You are here

Fixing column encoding mess in MySQL

MySQL Performance Blog - Tue, 18/12/2007 - 2:34pm

Just had an interesting issue with an encoding mess on a column containing non-ASCII (Russian) text. The solution was not immediately obvious so I decided it's worth sharing.

The column (actually the whole table) was created with DEFAULT CHARSET cp1251. Most of the data was in proper cp1251 national encoding indeed. However, because of web application failure to properly set the encoding, some of the rows were actually in UTF-8. That needed to be fixed.

Simply using CONVERT(column USING xxx) did not work because MySQL treated the source data as if it was in cp1251. One obvious solution would be to write a throwaway PHP script which would SET NAMES cp1251, pull the offending rows (they'd come out in UTF-8), iconv() them to proper cp1251, and UPDATE them with new values.

○ ○ ○ ○ ○

▶ _Instructions_:
1. Copy out everything in the MySQL encoding post from "Just had an" down to "with new values.".
2. Extend the post on fixing the MySQL column encoding mess past its last sentence.

▶ _Material provided_:

○ ○ ○ ○ ○

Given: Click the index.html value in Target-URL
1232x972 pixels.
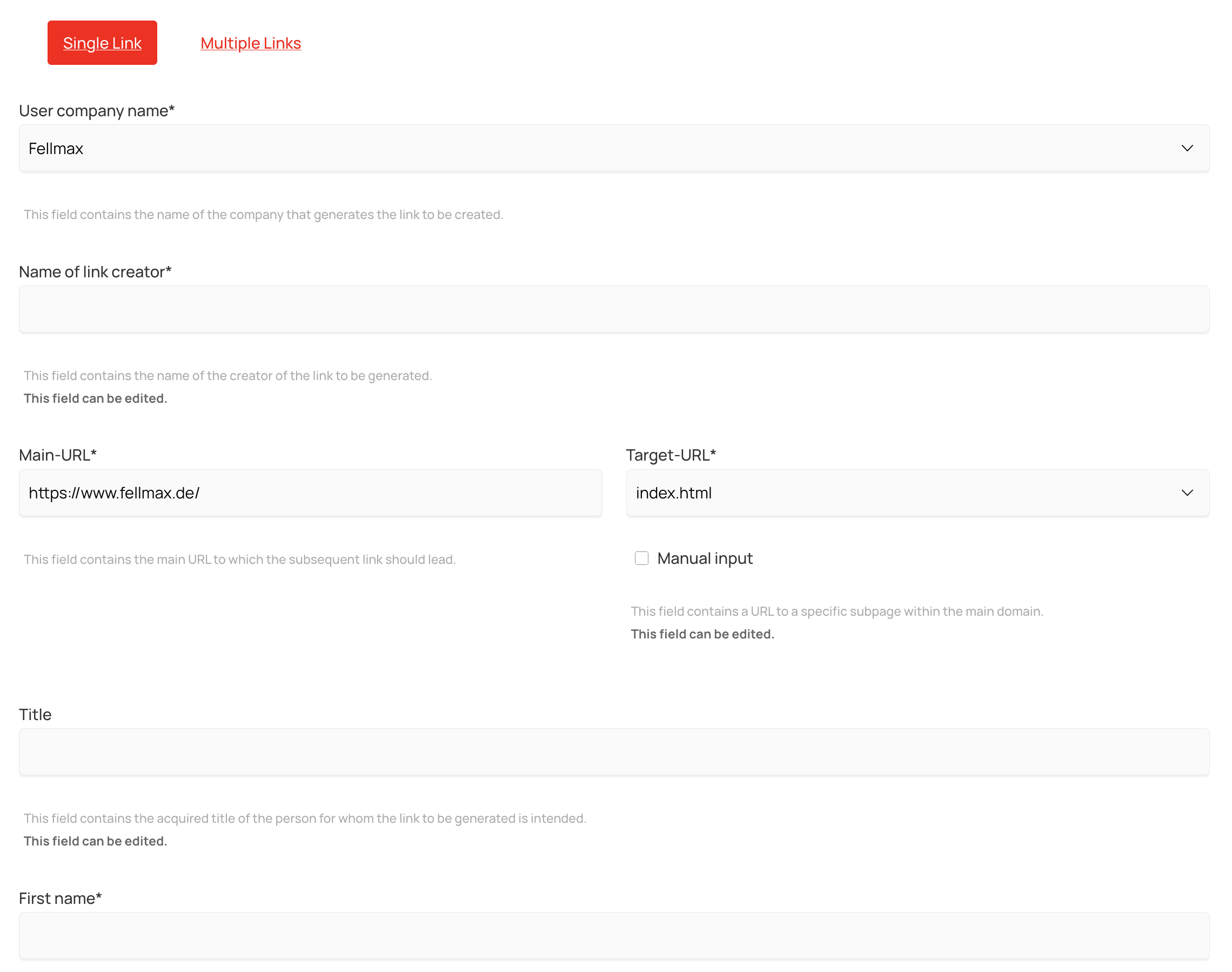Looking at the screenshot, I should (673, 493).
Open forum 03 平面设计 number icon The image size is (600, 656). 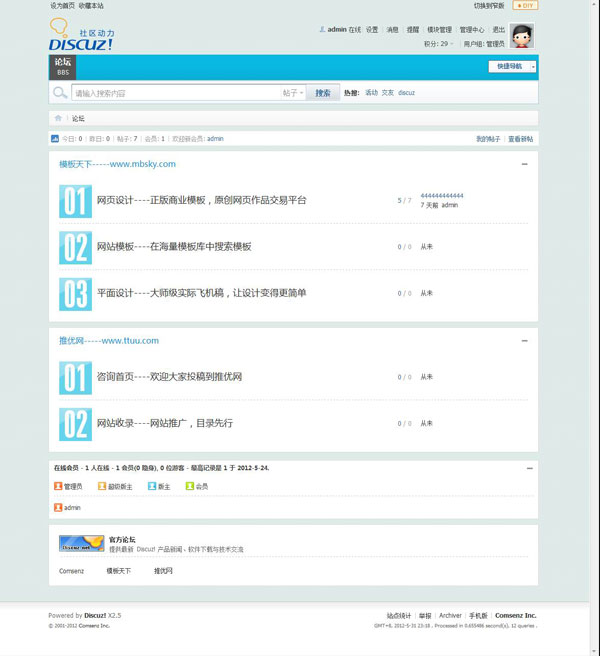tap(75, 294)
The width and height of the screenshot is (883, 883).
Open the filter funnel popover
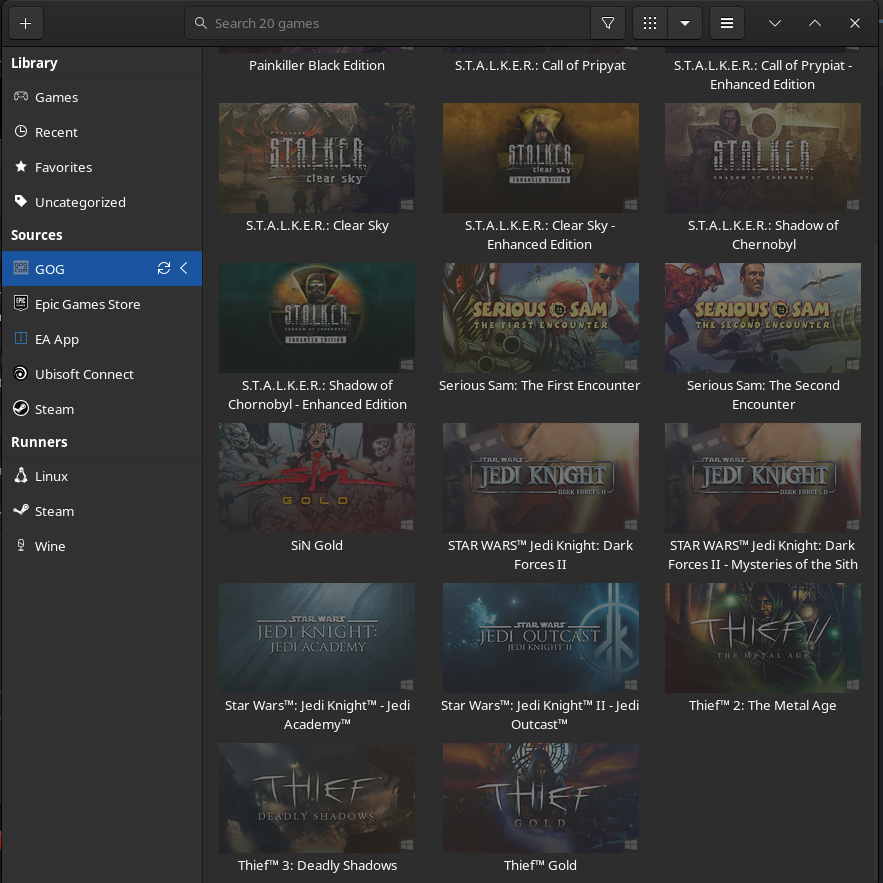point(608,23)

○ ○ ○ ○ ○

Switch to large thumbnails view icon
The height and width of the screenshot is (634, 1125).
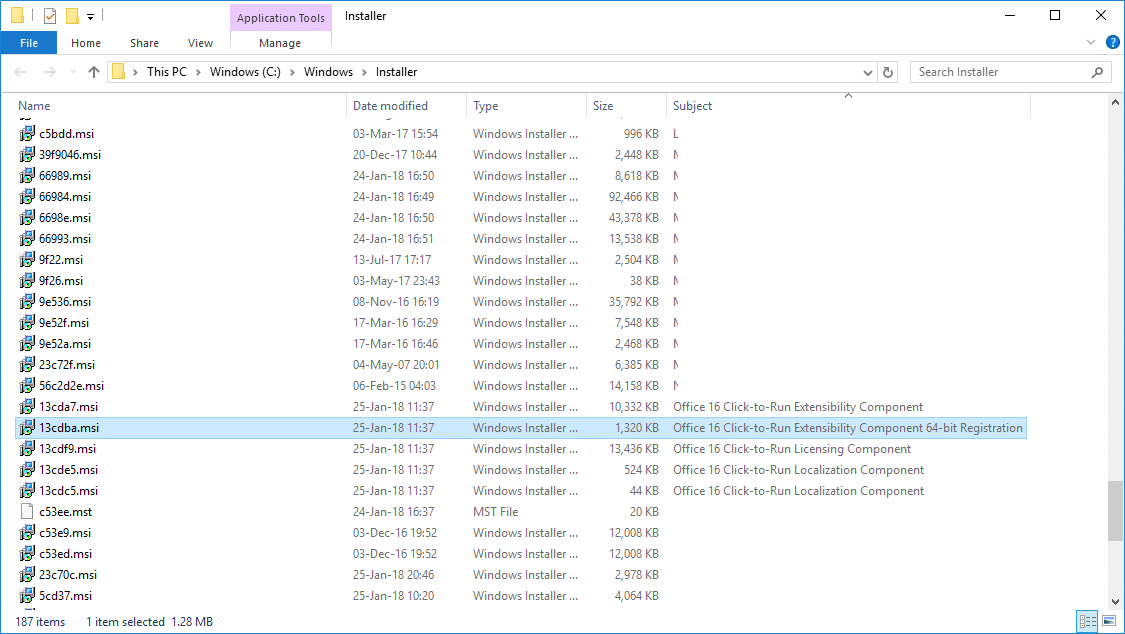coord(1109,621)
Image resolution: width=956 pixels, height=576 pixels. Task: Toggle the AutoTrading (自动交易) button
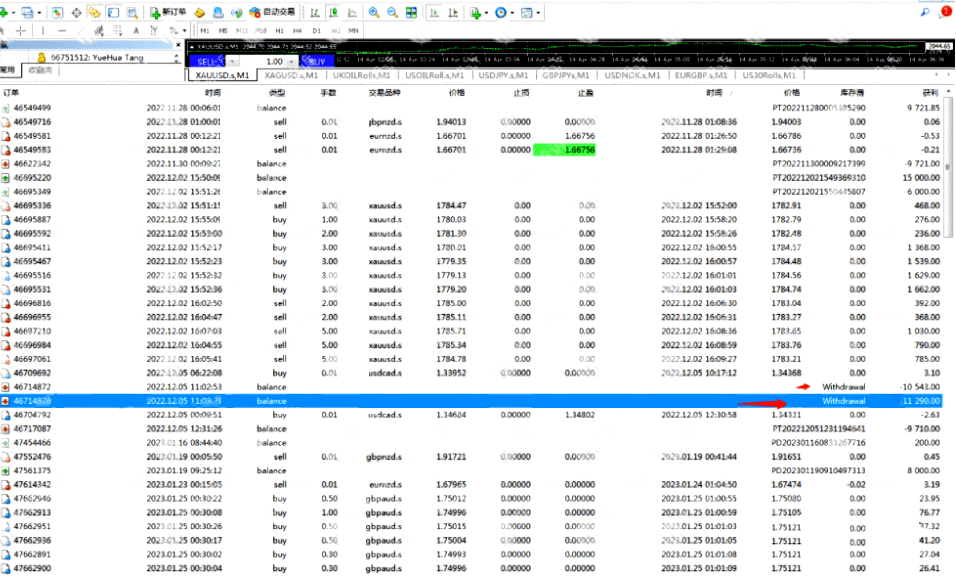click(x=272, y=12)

○ ○ ○ ○ ○

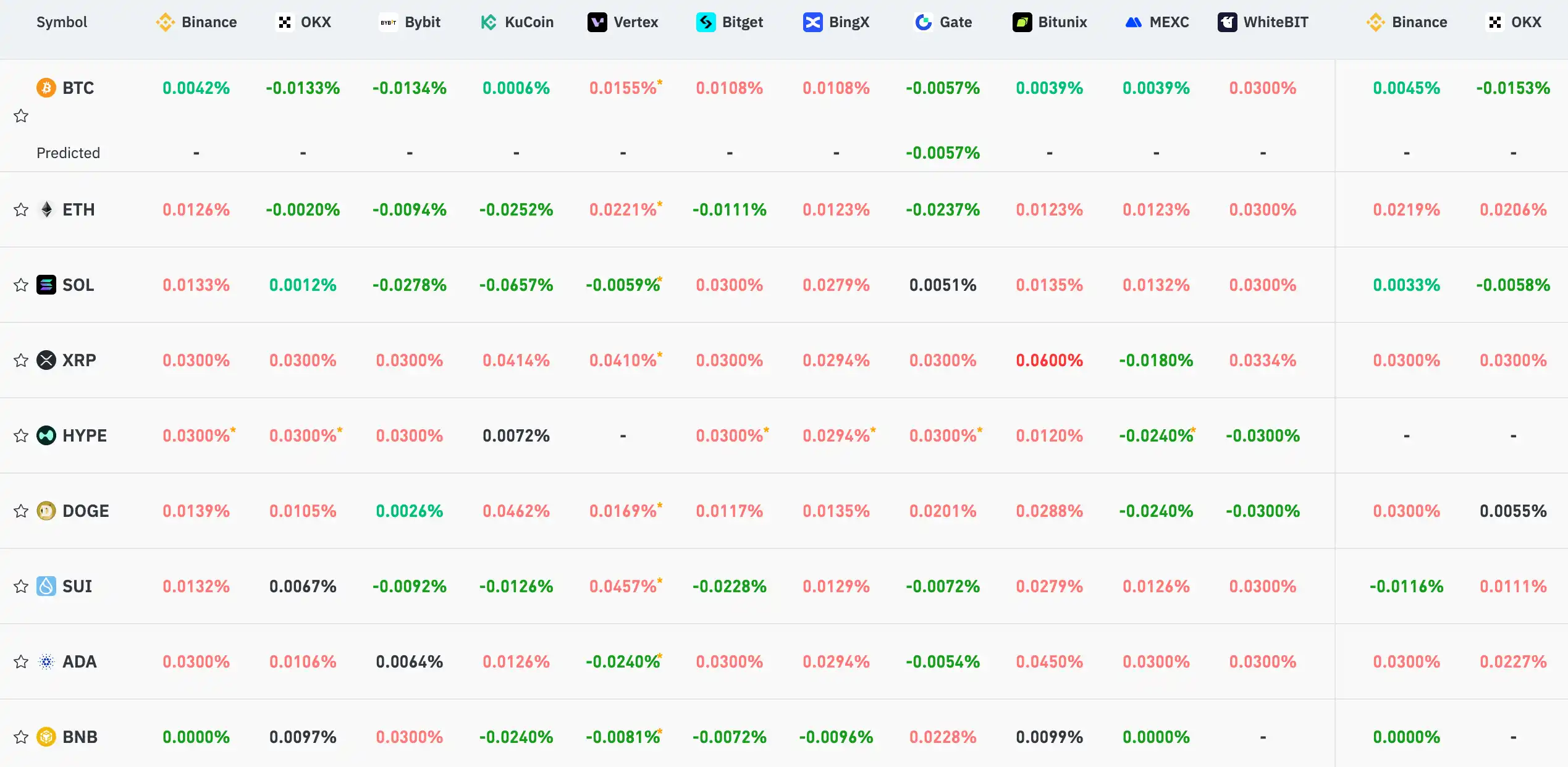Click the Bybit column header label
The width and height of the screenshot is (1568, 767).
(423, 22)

○ ○ ○ ○ ○

▶ _Answers in order_:
1.
Just had an interesting issue with an encoding mess on a column containing non-ASCII (Russian) text. The solution was not immediately obvious so I decided it's worth sharing.

The column (actually the whole table) was created with DEFAULT CHARSET cp1251. Most of the data was in proper cp1251 national encoding indeed. However, because of web application failure to properly set the encoding, some of the rows were actually in UTF-8. That needed to be fixed.

Simply using CONVERT(column USING xxx) did not work because MySQL treated the source data as if it was in cp1251. One obvious solution would be to write a throwaway PHP script which would SET NAMES cp1251, pull the offending rows (they'd come out in UTF-8), iconv() them to proper cp1251, and UPDATE them with new values.

2.
However it's possible to fix the issue within MySQL. The trick is to tell it to treat the string coming from the table as binary, and then do charset conversion:

PLAIN TEXT CODE:
  1. UPDATE table SET column=CONVERT(CONVERT(CONVERT(column USING binary) USING utf8) USING cp1251) WHERE123;

This can be further simplified. After 2nd conversion the result is in UTF-8, and this time MySQL knows that it's UTF-8 as well. So it will perform conversion to per-table charset automatically, and the 3rd explicit CONVERT can be omitted.

PLAIN TEXT CODE:
  1. UPDATE table SET column=CONVERT(CONVERT(column USING binary) USING utf8) WHERE123;

The same trick could be applied to fix notorious KOI8-R vs CP1251 encoding issues in Russian, and other national SBCS encoding vs UTF-8 issues, I suppose. But, of course, ideally you'd always properly set the encoding in the Web application and avoid these issues at all.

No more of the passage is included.